What is expected: Reproduce the lines between the one containing "Where should I click to: Click" and the one containing "Action: pos(33,575)", inclusive, substituting "project directory" for "project folder" and changing nothing else. Omit the pictures.

[start Record list]

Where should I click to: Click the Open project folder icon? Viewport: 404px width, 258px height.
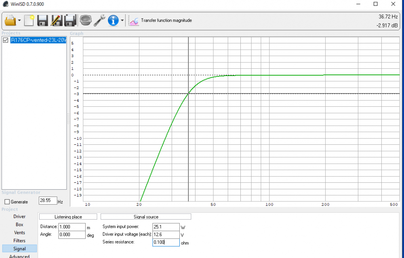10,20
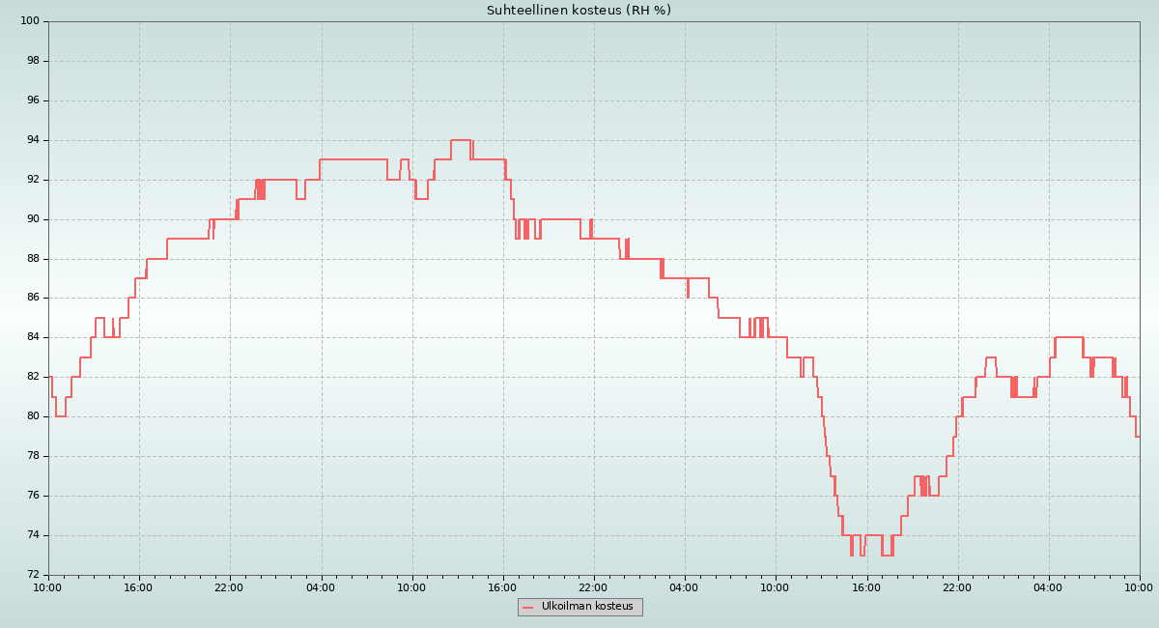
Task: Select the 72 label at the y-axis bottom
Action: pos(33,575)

[end Record list]
[start Record list]

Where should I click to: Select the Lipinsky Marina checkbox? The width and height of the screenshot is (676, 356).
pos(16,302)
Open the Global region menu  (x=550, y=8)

[end Record list]

Output of the task:
Where should I click to: Click the Open project directory icon? Viewport: 404px width, 258px height.
10,20
Task: Select the 72 label at the y-axis bottom
Action: pos(33,575)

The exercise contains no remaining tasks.